Week ending 29th June 2018.

Global trade continued to influence markets this week, and while there were some positive days, equity markets ultimately closed the week lower.

Markets fell on Monday (25th June) following reports the U.S. was preparing to step up pressure on China, by invoking emergency powers using an obscure 1970s law which would have allowed them to block China from acquiring U.S. technology companies and their intellectual property.

This would have been an escalation from the tit-for-tat tariff exchanges, however, Donald Trump appears to be mindful of the market’s reaction, as he did another policy U-turn, stating that existing legislation was actually more than sufficient to constrain unfair Chinese practices.

Equity markets were relieved by his change of tact, however, his flip flopping is difficult to navigate and Trump appears to be trying to please everyone in the build up to the midterm elections in November.

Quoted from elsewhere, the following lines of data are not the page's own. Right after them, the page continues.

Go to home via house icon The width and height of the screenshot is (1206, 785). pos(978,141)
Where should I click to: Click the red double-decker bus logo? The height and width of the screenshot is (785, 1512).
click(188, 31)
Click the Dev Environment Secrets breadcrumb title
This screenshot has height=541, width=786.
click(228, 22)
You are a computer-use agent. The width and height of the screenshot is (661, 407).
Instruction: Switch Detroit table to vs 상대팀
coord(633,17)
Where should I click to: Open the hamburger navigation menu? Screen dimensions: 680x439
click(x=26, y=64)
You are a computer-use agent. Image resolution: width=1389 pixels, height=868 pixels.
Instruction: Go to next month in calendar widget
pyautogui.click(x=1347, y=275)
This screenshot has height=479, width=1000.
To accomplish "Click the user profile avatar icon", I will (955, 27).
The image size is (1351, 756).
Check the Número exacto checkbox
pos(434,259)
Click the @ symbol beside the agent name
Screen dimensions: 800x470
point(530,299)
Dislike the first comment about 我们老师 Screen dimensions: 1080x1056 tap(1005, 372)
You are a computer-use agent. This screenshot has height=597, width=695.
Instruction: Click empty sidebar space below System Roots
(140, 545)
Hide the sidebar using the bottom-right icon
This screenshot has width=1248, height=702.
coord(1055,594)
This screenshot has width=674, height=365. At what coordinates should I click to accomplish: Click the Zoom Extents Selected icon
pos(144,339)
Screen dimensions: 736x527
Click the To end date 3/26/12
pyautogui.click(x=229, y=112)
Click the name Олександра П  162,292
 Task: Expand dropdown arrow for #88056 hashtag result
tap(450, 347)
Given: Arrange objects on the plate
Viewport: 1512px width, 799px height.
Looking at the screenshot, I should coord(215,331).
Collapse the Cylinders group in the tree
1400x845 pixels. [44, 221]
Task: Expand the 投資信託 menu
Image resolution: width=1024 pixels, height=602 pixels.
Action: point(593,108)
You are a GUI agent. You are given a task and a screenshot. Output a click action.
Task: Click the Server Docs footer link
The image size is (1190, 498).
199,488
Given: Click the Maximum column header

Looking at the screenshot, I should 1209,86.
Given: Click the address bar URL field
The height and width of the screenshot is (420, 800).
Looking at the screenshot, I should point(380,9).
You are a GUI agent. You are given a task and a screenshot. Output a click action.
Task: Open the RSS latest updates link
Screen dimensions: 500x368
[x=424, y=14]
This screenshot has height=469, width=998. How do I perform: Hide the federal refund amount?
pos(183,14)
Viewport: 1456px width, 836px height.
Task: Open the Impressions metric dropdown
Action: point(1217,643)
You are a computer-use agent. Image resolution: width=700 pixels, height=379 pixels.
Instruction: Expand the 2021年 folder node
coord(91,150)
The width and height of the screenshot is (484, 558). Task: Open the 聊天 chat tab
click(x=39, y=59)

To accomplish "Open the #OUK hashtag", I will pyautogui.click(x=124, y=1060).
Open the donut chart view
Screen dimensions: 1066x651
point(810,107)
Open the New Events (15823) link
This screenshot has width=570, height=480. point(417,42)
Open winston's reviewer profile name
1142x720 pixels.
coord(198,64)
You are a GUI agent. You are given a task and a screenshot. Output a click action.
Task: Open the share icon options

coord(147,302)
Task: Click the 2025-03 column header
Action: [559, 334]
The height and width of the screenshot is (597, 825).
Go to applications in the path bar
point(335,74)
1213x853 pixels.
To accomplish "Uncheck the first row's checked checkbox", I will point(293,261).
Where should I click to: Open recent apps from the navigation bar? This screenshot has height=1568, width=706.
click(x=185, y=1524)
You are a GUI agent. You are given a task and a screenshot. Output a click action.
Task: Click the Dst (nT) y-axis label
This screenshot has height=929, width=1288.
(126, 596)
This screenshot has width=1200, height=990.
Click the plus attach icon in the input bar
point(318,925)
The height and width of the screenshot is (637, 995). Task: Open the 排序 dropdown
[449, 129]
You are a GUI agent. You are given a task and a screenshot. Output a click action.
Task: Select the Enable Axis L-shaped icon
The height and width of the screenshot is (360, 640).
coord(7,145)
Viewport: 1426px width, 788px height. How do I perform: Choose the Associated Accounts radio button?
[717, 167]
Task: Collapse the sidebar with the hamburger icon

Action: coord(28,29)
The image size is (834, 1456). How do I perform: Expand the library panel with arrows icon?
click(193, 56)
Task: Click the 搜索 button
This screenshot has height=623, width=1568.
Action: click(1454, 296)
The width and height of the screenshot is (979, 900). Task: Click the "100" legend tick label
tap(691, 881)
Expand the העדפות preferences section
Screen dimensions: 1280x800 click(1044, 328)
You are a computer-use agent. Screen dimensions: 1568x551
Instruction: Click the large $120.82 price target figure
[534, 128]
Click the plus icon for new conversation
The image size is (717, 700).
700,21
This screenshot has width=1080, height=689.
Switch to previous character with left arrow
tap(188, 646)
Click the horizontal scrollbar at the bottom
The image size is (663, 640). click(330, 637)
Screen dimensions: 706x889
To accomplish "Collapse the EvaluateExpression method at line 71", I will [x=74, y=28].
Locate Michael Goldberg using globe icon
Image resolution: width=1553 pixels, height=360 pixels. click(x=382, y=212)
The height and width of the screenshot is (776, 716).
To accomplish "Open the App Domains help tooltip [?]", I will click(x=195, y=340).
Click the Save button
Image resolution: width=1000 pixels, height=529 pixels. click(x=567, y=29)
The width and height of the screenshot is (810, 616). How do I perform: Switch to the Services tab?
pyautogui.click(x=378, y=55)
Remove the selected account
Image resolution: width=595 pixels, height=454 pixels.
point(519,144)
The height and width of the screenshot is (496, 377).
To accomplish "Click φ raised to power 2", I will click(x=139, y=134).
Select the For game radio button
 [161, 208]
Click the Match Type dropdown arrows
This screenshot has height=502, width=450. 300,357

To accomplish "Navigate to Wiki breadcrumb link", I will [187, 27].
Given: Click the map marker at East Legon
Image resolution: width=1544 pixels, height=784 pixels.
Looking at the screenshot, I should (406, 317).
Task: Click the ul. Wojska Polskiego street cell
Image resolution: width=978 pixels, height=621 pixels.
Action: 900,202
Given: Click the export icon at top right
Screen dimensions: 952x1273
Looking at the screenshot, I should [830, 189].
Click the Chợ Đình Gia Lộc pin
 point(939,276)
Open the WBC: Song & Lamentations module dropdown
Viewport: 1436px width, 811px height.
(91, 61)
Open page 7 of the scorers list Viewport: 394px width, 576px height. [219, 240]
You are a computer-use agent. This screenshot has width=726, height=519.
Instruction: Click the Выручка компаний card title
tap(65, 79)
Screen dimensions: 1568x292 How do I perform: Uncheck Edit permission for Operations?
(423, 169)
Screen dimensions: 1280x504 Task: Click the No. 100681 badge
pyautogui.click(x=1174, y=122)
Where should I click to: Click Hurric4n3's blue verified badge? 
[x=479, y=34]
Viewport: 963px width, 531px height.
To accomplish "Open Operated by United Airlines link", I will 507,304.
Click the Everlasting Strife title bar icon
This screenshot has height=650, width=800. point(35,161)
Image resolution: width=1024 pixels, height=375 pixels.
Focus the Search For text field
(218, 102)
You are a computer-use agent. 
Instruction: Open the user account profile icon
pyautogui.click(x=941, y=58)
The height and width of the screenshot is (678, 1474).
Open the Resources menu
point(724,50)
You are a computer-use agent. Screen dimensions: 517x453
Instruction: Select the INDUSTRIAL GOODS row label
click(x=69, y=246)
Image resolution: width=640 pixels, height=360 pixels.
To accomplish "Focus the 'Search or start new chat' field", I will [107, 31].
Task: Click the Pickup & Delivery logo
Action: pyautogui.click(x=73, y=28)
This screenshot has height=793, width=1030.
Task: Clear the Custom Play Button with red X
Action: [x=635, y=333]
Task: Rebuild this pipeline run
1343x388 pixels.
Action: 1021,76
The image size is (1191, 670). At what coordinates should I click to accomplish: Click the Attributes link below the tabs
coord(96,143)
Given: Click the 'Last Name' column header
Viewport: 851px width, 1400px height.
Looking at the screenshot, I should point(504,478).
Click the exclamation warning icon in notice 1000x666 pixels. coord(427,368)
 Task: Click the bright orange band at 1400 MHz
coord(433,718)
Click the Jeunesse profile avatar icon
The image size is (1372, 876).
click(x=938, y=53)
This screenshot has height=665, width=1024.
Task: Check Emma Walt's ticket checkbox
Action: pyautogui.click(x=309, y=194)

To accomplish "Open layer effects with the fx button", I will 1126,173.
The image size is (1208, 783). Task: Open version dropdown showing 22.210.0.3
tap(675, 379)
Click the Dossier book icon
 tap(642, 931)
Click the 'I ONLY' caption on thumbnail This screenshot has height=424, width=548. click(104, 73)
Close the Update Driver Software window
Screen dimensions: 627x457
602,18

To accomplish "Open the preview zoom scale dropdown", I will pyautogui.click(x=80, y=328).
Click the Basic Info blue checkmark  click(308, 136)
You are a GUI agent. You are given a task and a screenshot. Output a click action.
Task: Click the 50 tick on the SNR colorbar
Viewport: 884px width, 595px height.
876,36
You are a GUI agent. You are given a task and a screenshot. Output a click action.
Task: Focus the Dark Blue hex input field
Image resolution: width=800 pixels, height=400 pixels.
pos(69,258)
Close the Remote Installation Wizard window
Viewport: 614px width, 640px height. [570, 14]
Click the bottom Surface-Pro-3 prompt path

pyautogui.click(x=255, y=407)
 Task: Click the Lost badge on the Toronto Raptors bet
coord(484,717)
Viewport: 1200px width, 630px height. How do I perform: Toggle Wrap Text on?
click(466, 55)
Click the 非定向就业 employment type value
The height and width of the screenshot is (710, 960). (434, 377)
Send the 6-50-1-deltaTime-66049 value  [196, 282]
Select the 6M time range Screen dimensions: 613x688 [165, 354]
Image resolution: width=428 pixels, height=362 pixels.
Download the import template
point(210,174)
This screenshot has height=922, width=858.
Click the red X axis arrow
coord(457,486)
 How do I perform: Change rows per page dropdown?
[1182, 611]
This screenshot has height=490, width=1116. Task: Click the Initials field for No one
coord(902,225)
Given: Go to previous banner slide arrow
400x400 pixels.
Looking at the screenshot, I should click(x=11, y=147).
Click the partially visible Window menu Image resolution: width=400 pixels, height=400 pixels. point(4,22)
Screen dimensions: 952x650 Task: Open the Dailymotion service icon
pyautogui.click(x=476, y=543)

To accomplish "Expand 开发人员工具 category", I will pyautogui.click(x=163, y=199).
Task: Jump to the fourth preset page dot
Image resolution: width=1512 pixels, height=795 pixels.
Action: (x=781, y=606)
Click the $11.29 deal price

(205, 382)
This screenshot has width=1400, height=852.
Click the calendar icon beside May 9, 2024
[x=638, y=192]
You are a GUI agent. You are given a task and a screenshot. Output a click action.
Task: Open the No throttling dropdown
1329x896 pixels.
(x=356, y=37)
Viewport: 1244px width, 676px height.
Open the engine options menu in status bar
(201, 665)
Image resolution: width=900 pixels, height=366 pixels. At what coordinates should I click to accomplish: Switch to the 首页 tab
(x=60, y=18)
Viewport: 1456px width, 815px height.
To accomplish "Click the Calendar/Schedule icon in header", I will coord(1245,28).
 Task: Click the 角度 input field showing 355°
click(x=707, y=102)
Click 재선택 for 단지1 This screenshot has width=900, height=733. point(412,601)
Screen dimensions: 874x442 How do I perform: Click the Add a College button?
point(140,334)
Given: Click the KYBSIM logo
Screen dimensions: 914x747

UK GDP for the first quarter of 2018 was revised up to 0.2% this week increasing the chances of an August rise in U.K. interest rates. The newest member of the MPC (Professor Jonathan Haskel) gave us insight to how he views the U.K. economy this week. Haskel is set to replace hawkish MPC member, Ian McCafferty, in September, and his initial comments suggest he is more dovish, as he suggested there is more slack in the economy and that wage pressures would stay relatively weak.

We begin a new month next week and so most regions will be reporting PMI data. On Sunday presidential elections take place in Mexico, the current front runner, a left wing candidate, has promised to put the poor first and stand up to Donald Trump. On Wednesday the U.S. markets are closed for Independence Day and on Friday the U.S. is scheduled to impose tariffs on $34bn of Chinese goods.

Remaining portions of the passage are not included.